Note: excludes UAE where data breakdown does not exist
Growing populism and nationalism are the response to a breakdown in the global consensus that brought decades of openness to international trade, investment and skills. Countries around the world are turning inwards, discouraging immigration and outsourcing, while pushing companies to invest and create jobs locally. As a result, international conflict is growing and nations are experiencing greater levels of insecurity as they struggle to define national identities.
In our region, the challenges of populism, nationalism and identity are turbo-charged, for three reasons. First, geopolitical tensions and conflict are high throughout the Middle East, often claiming sectarian allegiances across borders, and ensuring that security is always a policy driver. Second, tribal identities remain stronger than national ones. That explains, for example, the challenges the UAE faces in forcing common policies for Dubai, Abu Dhabi and the smaller emirates – despite the progress in nation-building in recent years.
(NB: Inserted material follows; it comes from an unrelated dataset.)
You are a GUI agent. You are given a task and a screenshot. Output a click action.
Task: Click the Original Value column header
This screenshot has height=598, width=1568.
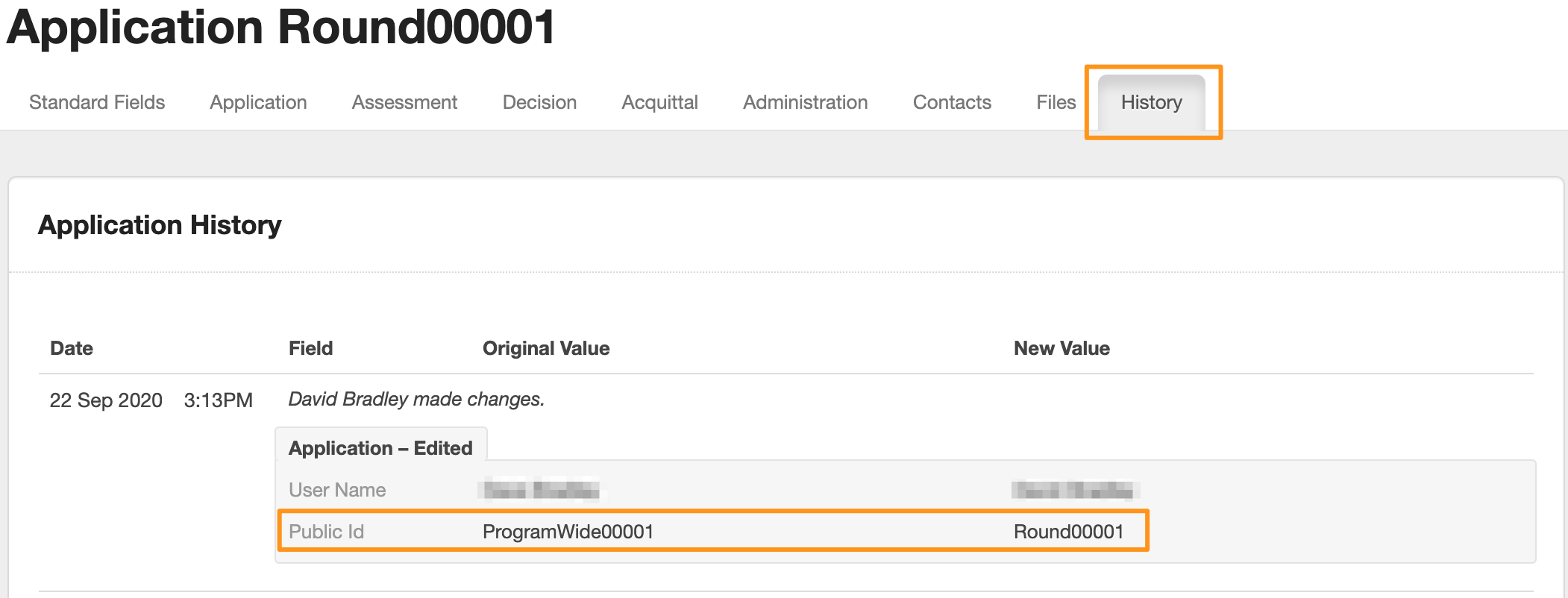[x=546, y=348]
Third, in the GCC, expatriates make up a large portion of the total resident population – ranging from a low of 37% in Saudi Arabia to a high of 89% in the UAE. They dominate the private sector and their relatively low-cost skills make it hard for nationals to compete without quotas and protectionism. Dubai has created a model that embraces a high degree of openness to both expats and foreign companies, and has built an economy that thrives on their skills, capital, labour and buying power. Saudi Arabia has taken a different approach, minimising expats to make way for nationals. But this closed economy risks losing skills, knowledge and money, and will make it harder to attract the foreign investors needed to realise the country’s ambitious privatisation programme.
In the UAE, trust towards institutions rose a combined 24 points, second only to China. Second highest gain in trust after China.
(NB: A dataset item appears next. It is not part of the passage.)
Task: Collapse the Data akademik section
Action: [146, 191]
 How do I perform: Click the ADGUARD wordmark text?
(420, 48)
Lastly, a lack of trust in institutions and technology is making it harder globally for governments and corporations to act, while accelerating the spread of new peer-to-peer and social media based institutions. In the Middle East, these same trends are exacerbated by the immaturity of institutions and regulations, as well as the dependence on individual leaders to get things done. Where trust in the rulers is not as strong, as in Kuwait, the economy is stagnating and investors have moved on, despite its still-high oil revenues. Where leaders are highly trusted, as in the UAE, an atmosphere of confidence is pushing the pace of change and encouraging investment, while maintaining social peace and a high level of security. Its challenge now is to build future-focused institutions that can help to guarantee continued progress, while filling regulatory gaps to provide greater confidence in areas such as cybersecurity and data protection.
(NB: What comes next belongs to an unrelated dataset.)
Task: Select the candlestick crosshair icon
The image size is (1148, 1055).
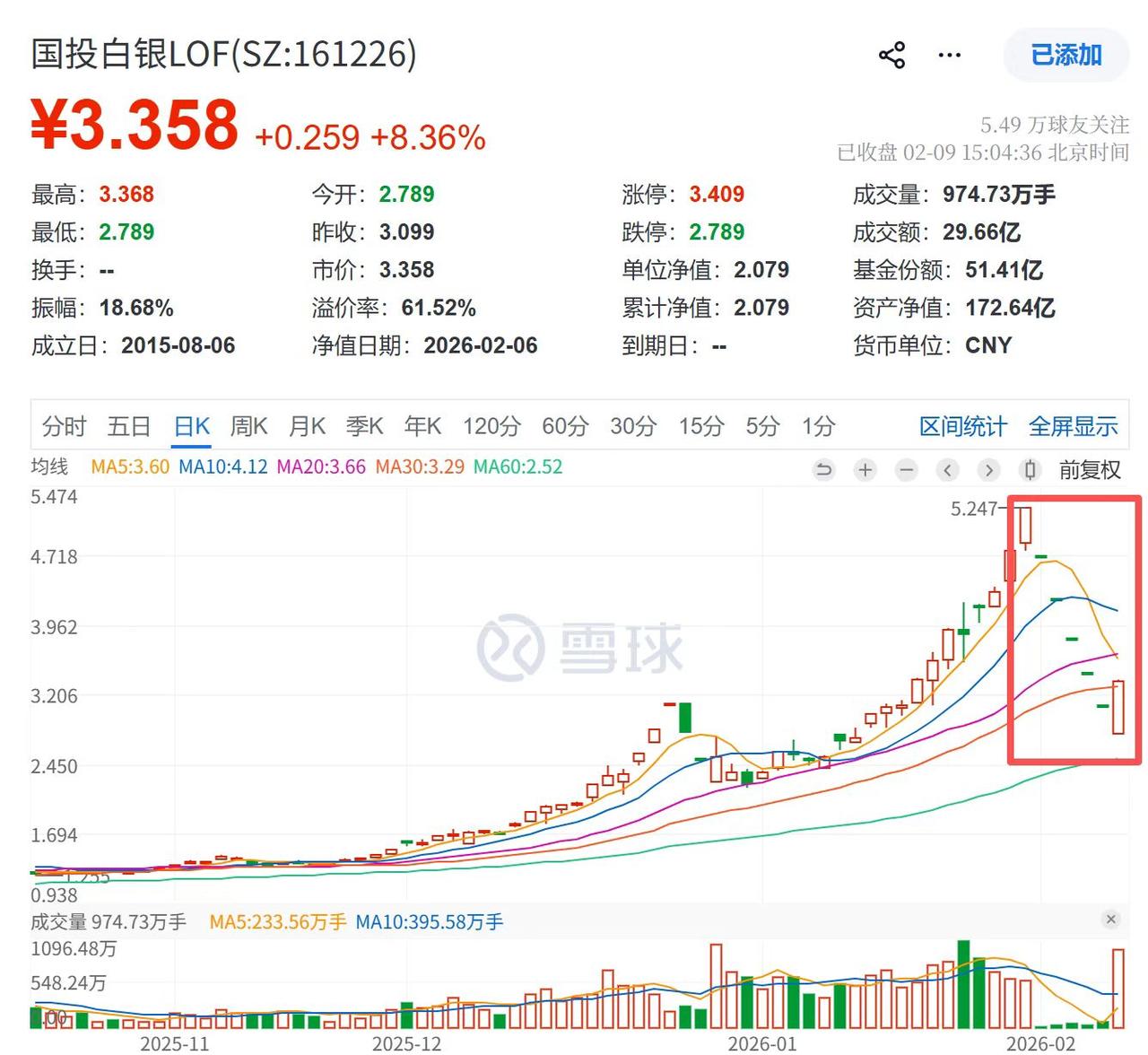Action: coord(1030,469)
The Saudi National Transformation Plan is a bold attempt to build trust through reform, by redefining the roles and relationships of government, private sector and citizens for an economy that is no longer dependent on oil. Real progress has been slow, but initial scepticism has given way to greater clarity and a realisation that the government is very serious and working hard to get ready for major change. The stakes are high.
The challenges the whole region faces are complex and contradictory, making it hard to achieve the goal of creating a thriving globally competitive economy that meets its people needs. How best to create millions of jobs to employ young nationals at a time when automation is wiping out entire professions and redefining the future of work? How best to introduce new taxes in a world where the very basis of taxation is being rethought?
Source: PwC’s 21st CEO Survey
The ADAPT framework is aimed at taking a holistic yet nuanced and detailed look at the multiple pressing challenges governments, organisations and individuals face. With its help, we are thinking through what is causing today’s problems, questioning assumptions on how to solve them and finding new future-proofed responses.